En línea con el Gobierno español
Una vía de trabajo en plena crisis de vivienda que está en línea con lo planteado recientemente por el Gobierno de España. Hace unos días, el secretario de Estado de Vivienda y Agenda Urbana, David Lucas, defendió precisamente en Bruselas la necesidad de limitar la compra especulativa de viviendas como medida para frenar la gentrificación y garantizar el derecho a una vivienda digna y adecuada. «Las viviendas son para vivir, no para la actividad económica», subrayó tras una reunión informal de responsables de Vivienda celebrada en la capital comunitaria a inicios de mes.
De hecho, Lucas solicitó a la Comisión Europea fondos específicos que permitan aplicar medidas «rápidas, urgentes y eficaces» para afrontar la crisis de la vivienda, un problema que afecta a todos los países de la Unión Europea. Además, reivindicó la colaboración entre administraciones públicas como la vía más efectiva para implementar soluciones sostenibles. «Todo el mundo tiene derecho a una vivienda digna, adecuada y asequible», insistió. «Para lograrlo necesitamos no solo el esfuerzo de nuestro país, sino también la implicación de la UE, que cuenta con los mecanismos, la financiación y los instrumentos necesarios para actuar».

▶ Material proporcionado:
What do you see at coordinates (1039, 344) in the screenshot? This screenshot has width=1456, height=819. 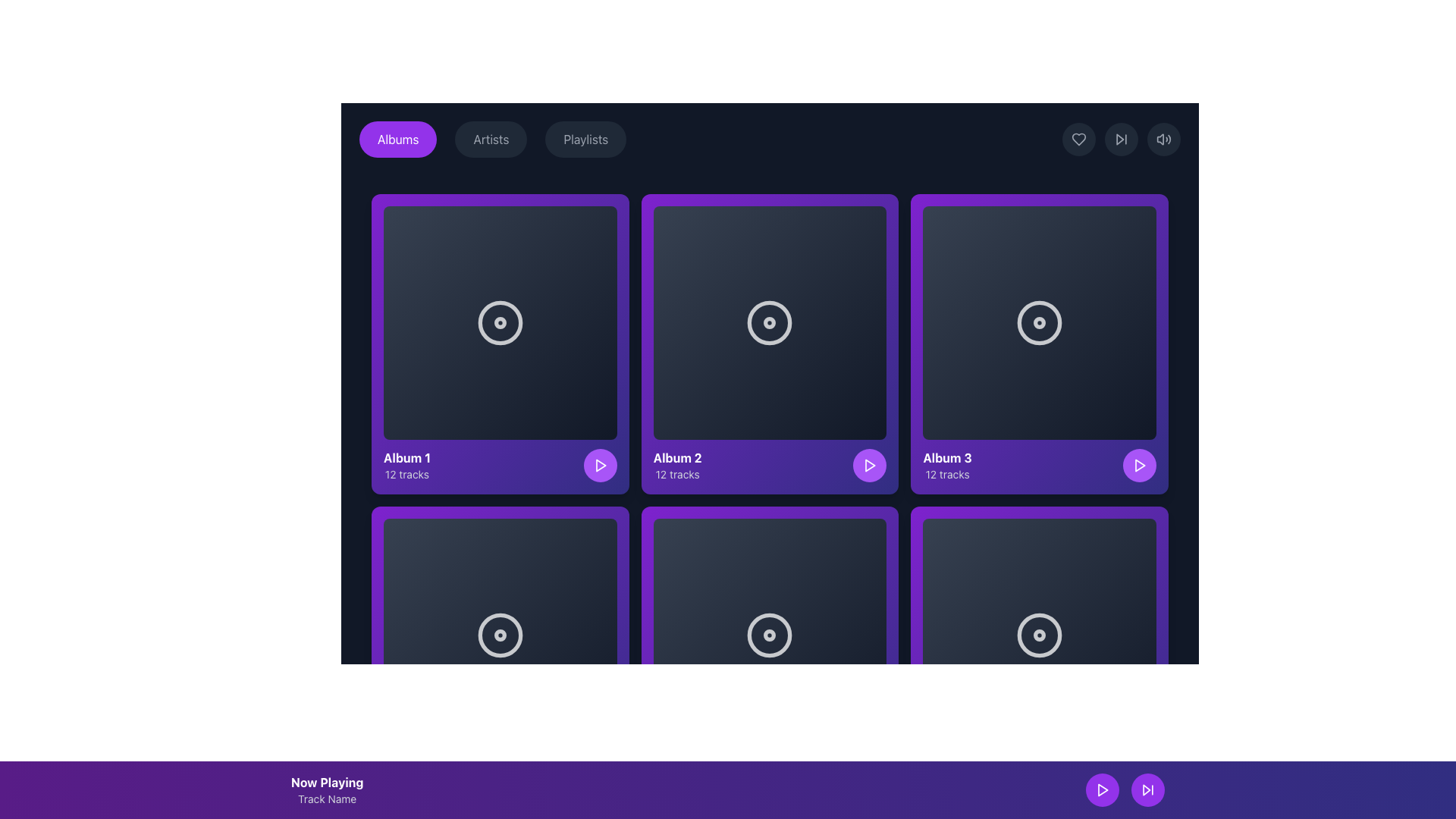 I see `the album card titled 'Album 3'` at bounding box center [1039, 344].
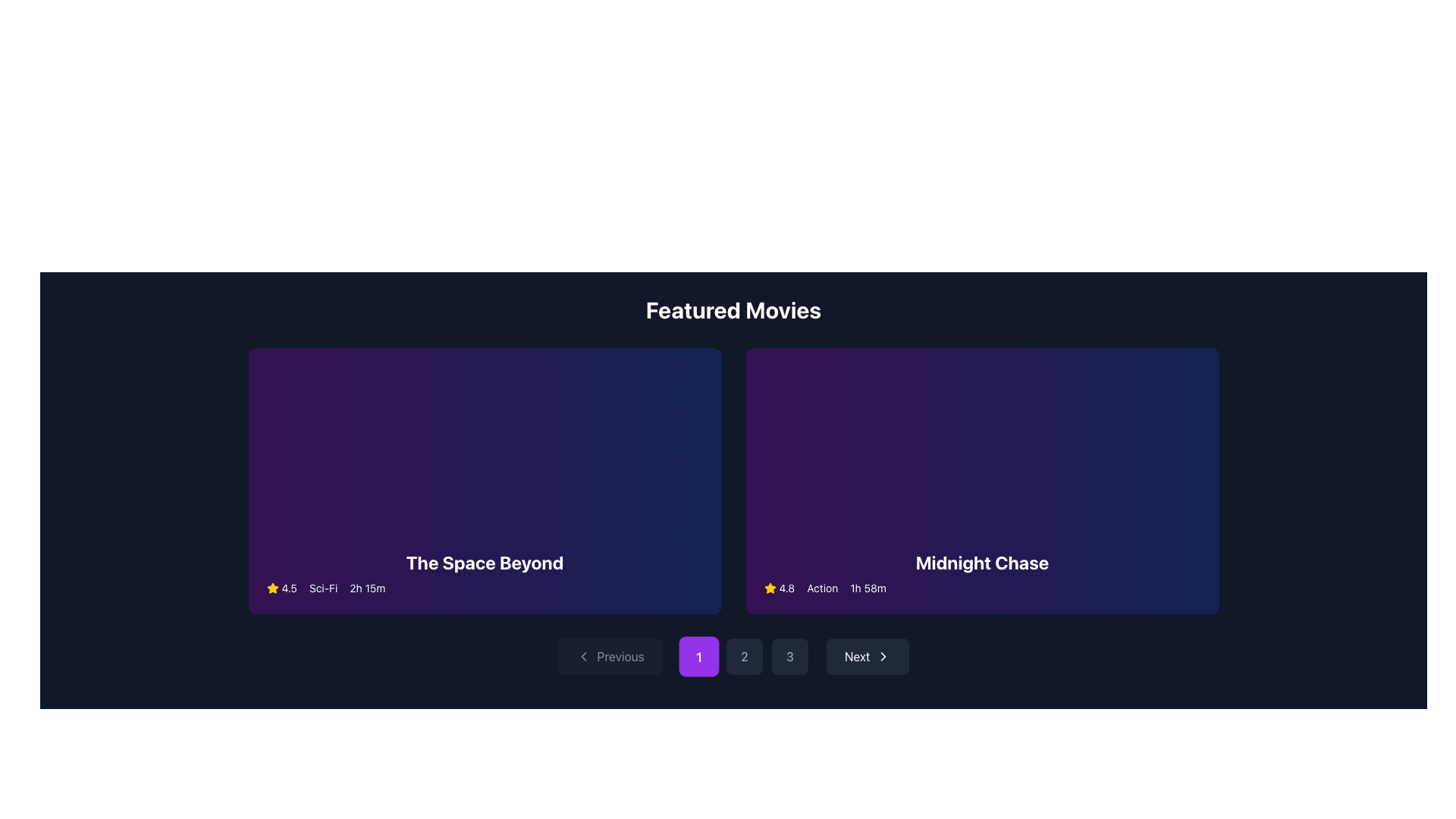 The width and height of the screenshot is (1456, 819). What do you see at coordinates (982, 562) in the screenshot?
I see `the text label element displaying the title 'Midnight Chase' located in the rightmost card of the 'Featured Movies' section` at bounding box center [982, 562].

▶ Instrucciones de la tarea:
Indica, por favor, si cada afirmación coincide con el texto sobre la crisis de la vivienda, respondiendo sí o no y citando literalmente las palabras del texto que lo deciden: (a) David Lucas defendió en Bruselas limitar la compra especulativa de viviendas; (b) según el texto, la crisis de la vivienda afecta solo a España; (c) Lucas pidió fondos específicos a la Comisión Europea.

▶ Respuesta escrita:
(a) Sí: «defendió precisamente en Bruselas la necesidad de limitar la compra especulativa de viviendas».
(b) No: «un problema que afecta a todos los países de la Unión Europea».
(c) Sí: «Lucas solicitó a la Comisión Europea fondos específicos».